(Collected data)

****************

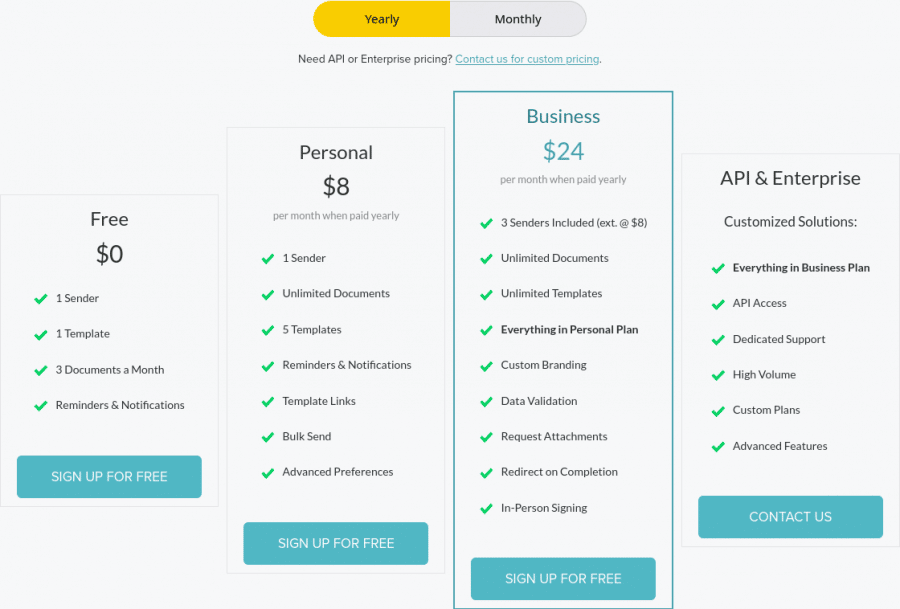Click checkmark beside Advanced Preferences
This screenshot has width=900, height=609.
[x=267, y=473]
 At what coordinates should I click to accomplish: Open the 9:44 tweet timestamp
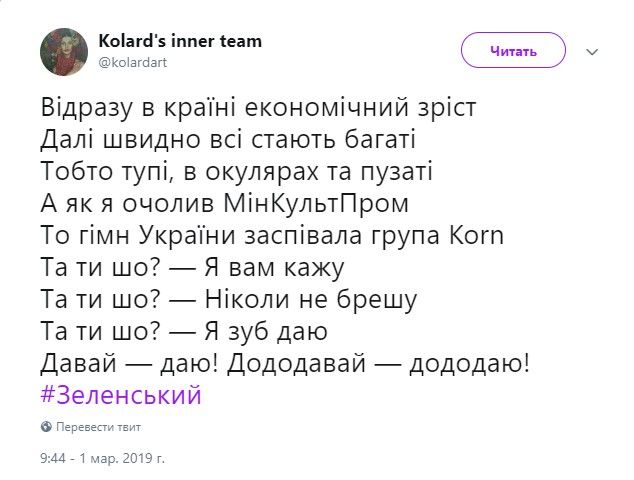[53, 458]
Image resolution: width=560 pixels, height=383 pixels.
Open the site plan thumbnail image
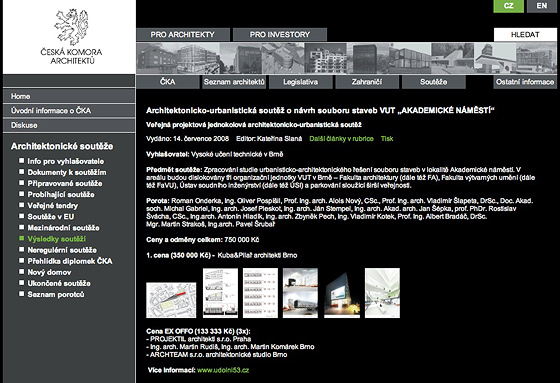(171, 300)
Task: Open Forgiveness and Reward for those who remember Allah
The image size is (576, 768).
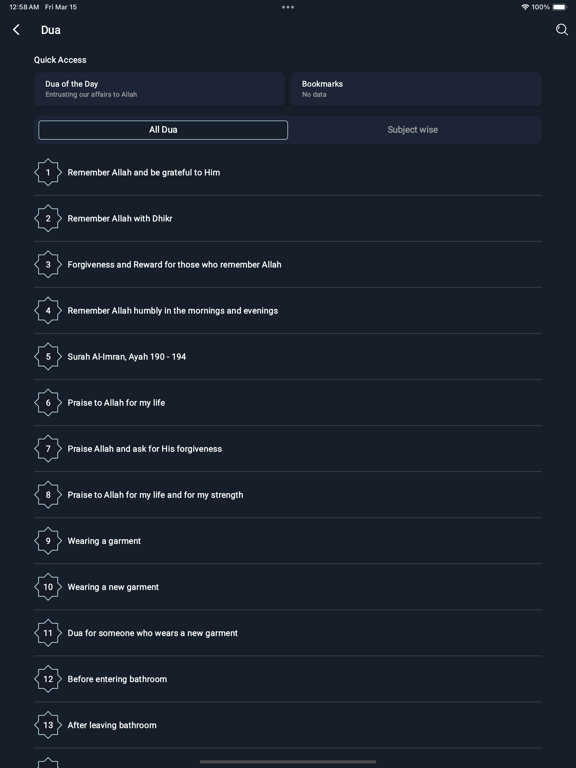Action: (288, 264)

****************

-- Task details --
Begin at the line containing "At what coordinates" and copy every line through the end of the data above exactly, omitting the pictures.

-- Solution for this task --
 At what coordinates should I click to accomplish: Open the 9:44 tweet timestamp
[53, 458]
Image resolution: width=560 pixels, height=383 pixels.
Open the site plan thumbnail image
(171, 300)
Task: Open Forgiveness and Reward for those who remember Allah
The image size is (576, 768).
Action: (288, 264)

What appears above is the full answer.